Resizing and Moving Charts

  1. To resize a chart, click on its blank area. Then move to a corner handle so you get a black, double-headed arrow.
  2. Hold down Shift as you click and drag the chart bigger or smaller.
  3. To move a chart, click and drag on the chart itself.

 

Formatting Charts

  1. Open the Formatting Charts toolbar (through the View menu to Toolbars).
  2. Right click on the feature of the chart you want to change. Choose Format _____. Then use the dialog box to make it the way you want.
  3. Click OK when you’re finished.

 

Note: Click on Angle Text Downward or Upward buttons to slant the text.

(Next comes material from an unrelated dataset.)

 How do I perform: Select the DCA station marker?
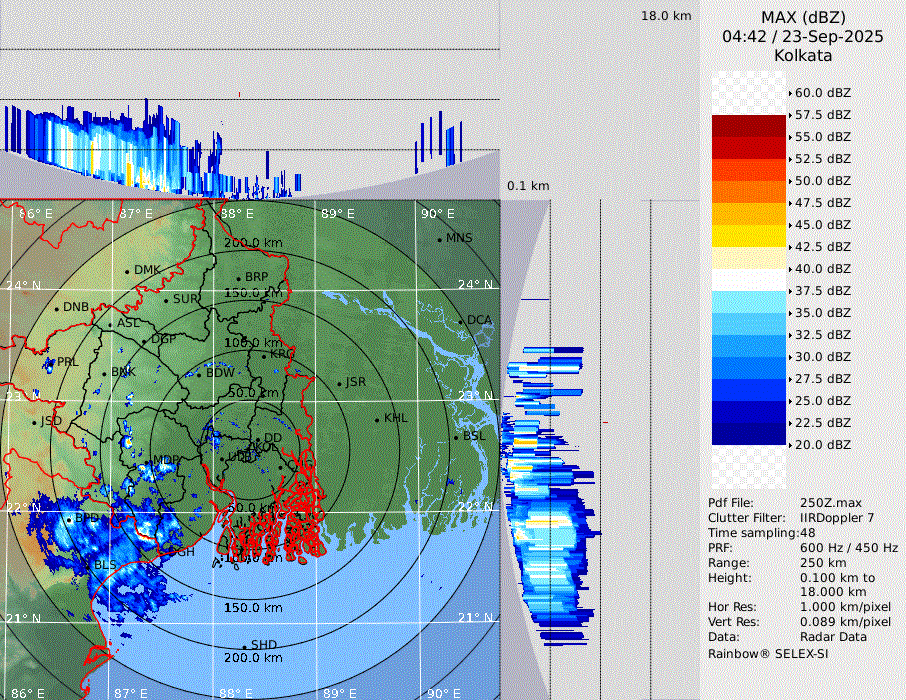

Note 2: Use the Hide/Show buttons to hide or show the legend or the data table.

Modifying Charts

You can change chart type, size, location, and data after you’ve made a chart.

 

To change the type of chart, dlick on the chart. Then click on the drop-down arrow next to the Chart Type button. You’ll see the Chart Type palette. Choose the column chart option.

 

To move the Legend: Right click on the legend. Click on Format Legend. Click on Placement. Choose. Click OK.

 

Editing Chart Data

This is easy! If you data changes in your table, the chart automatically changes. Try it.

 

Placing and Modifying Data Tables in Charts

A data table is a table that is placed within a chart and includes only the data used in the chart.

  1. Click in the chart’s blank area. Then click on the data table button. You get a data table that’s too big!
  2. Right click on the data table. Choose a smaller font. Click OK.
  3. Click on the Hide Legend button to remove the legend from the chart.

 

Printing a Chart

To print a chart without other worksheet data, click on the chart. Print Preview the chart. Click Print.

 

To print a chart with the other data, click on the print preview button. Click on Setup. Click on landscape in the Orientation section and Fit to in the Scaling section. Then click on OK. Click on Print. Click OK.

 

 

Class 5

Homework

Part One

  1. Use the “Excel Exam Grades” table from Homework 4.
  2. If you haven’t done it already, format all the cells with numbers in them to be in the Number style with no decimal places.
  3. Use Functions to fill in the Maximum, Minimum, and Average for each test and for the overall Averages.
  4. Make a column chart of all the student grades. Format it anyway you want.

Hint: Select B3 through E13 before you click on the Chart Wizard button.

 

Which student(s) improved throughout the class? ____________________________

 

Which student got the highest test score? ___________________________________

 

Which student got the lowest test score? ____________________________________

 

Part Two

Add a chart to your budget. An especially useful chart for a budget may be a pie chart, so you can see what you spend the most money on.